=== Section Start ===
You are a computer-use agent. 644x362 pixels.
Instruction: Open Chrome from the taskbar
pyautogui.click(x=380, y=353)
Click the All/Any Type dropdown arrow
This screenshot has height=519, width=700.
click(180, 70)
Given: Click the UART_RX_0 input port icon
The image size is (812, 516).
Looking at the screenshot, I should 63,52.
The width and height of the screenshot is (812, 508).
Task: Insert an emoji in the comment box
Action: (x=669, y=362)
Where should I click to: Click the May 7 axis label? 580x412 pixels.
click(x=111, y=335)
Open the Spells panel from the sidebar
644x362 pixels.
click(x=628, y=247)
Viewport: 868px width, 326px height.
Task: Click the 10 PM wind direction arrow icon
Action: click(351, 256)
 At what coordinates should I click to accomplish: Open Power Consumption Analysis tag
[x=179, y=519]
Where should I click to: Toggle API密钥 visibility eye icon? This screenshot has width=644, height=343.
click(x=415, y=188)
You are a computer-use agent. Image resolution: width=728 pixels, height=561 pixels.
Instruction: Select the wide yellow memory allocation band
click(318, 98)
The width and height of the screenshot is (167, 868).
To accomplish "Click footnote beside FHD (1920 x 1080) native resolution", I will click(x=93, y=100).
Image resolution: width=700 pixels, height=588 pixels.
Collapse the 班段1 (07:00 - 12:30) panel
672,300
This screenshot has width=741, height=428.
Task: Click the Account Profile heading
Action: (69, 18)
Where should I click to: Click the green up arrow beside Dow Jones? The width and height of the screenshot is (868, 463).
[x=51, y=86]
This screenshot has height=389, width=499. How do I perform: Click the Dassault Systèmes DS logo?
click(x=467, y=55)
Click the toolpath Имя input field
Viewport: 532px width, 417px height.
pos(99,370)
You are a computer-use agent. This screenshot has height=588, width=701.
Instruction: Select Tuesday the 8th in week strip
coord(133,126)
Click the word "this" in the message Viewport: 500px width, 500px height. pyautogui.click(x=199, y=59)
=== Section End ===
= Your assignment =
There is a run of lines above from the one with "Instruction: Open Chrome from the taskbar" to the one with "Image resolution: width=700"; print exactly that run, both ends included, and nothing else.

= Answer area =
Instruction: Open Chrome from the taskbar
pyautogui.click(x=380, y=353)
Click the All/Any Type dropdown arrow
This screenshot has height=519, width=700.
click(180, 70)
Given: Click the UART_RX_0 input port icon
The image size is (812, 516).
Looking at the screenshot, I should 63,52.
The width and height of the screenshot is (812, 508).
Task: Insert an emoji in the comment box
Action: (x=669, y=362)
Where should I click to: Click the May 7 axis label? 580x412 pixels.
click(x=111, y=335)
Open the Spells panel from the sidebar
644x362 pixels.
click(x=628, y=247)
Viewport: 868px width, 326px height.
Task: Click the 10 PM wind direction arrow icon
Action: click(351, 256)
 At what coordinates should I click to accomplish: Open Power Consumption Analysis tag
[x=179, y=519]
Where should I click to: Toggle API密钥 visibility eye icon? This screenshot has width=644, height=343.
click(x=415, y=188)
You are a computer-use agent. Image resolution: width=728 pixels, height=561 pixels.
Instruction: Select the wide yellow memory allocation band
click(318, 98)
The width and height of the screenshot is (167, 868).
To accomplish "Click footnote beside FHD (1920 x 1080) native resolution", I will click(x=93, y=100).
Image resolution: width=700 pixels, height=588 pixels.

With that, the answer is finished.